As with most big concepts, people have different definitions for the word privacy. The Merriam-Webster dictionary dates the word privacy back to the 15th century and defines it as "the quality or state of being apart from company or observation" and "freedom from unauthorized intrusion."[1]

[1] http://members.eb.com/cgi-bin/dictionary?va=privacy

8.1.1 The Tort of Privacy

In a famous 1890 article in the Harvard Law Review,[2] Samuel Warren and Louis Brandeis argued that there should be a right to privacy, and that right should "protect those persons with whose affairs the community has no legitimate concern, from being dragged into an undesirable and undesired publicity" and "protect all persons, whatsoever; their position or station, from having matters which they may properly prefer to keep private, made public against their will."

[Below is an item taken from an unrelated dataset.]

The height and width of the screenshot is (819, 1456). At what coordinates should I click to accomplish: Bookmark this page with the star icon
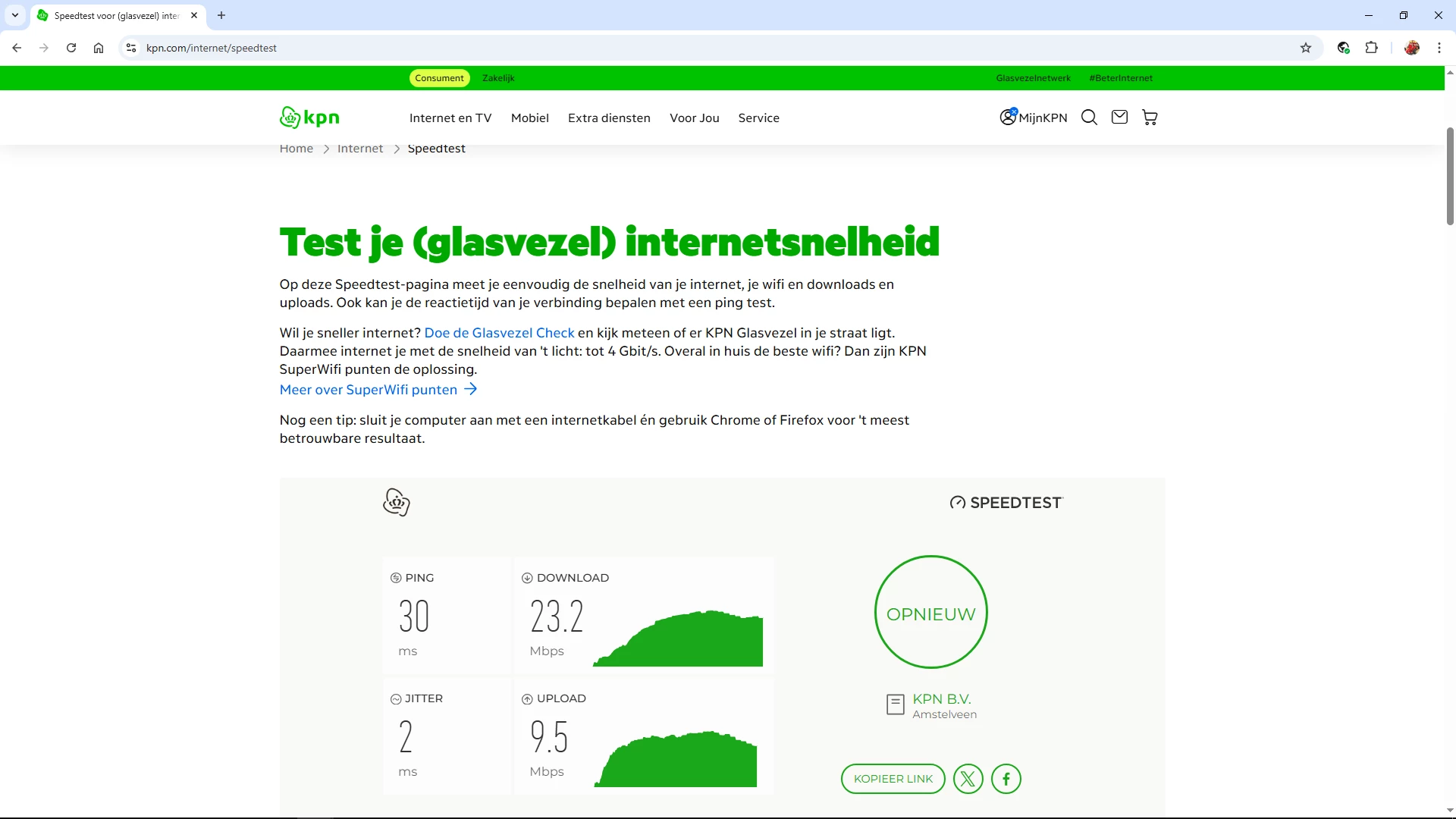pos(1306,48)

[2] Samuel Warren and Louis Brandeis, "The Right of Privacy," Harvard Law Review 4 (1890), 193. It's at http://www.lawrence.edu/fac/boardmaw/Privacy_brand_warr2.html. The right to privacy is not without limit. Warren and Brandeis made clear exceptions for the distribution and publication of court records. They also wrote that the right to privacy ceases once facts about an individual are published by that person or with his consent.

Interestingly, Warren and Brandeis wrote that "truth of the matter published does not afford a defense." They held that a person's privacy is violated by a portrayal of that person's private life whether the portrayal is accurate or inaccurate. Finally, they wrote that: "The absence of `malice' in the publisher does not afford a defense. Personal ill-will is not an ingredient of the offense, any more than in an ordinary case of trespass to person or to property." Over the past 110 years, the privacy violations described in the Warren/Brandeis paper have been reduced to four torts in American law:

Privacy intrusion

For example, intruding into a person's private sphere.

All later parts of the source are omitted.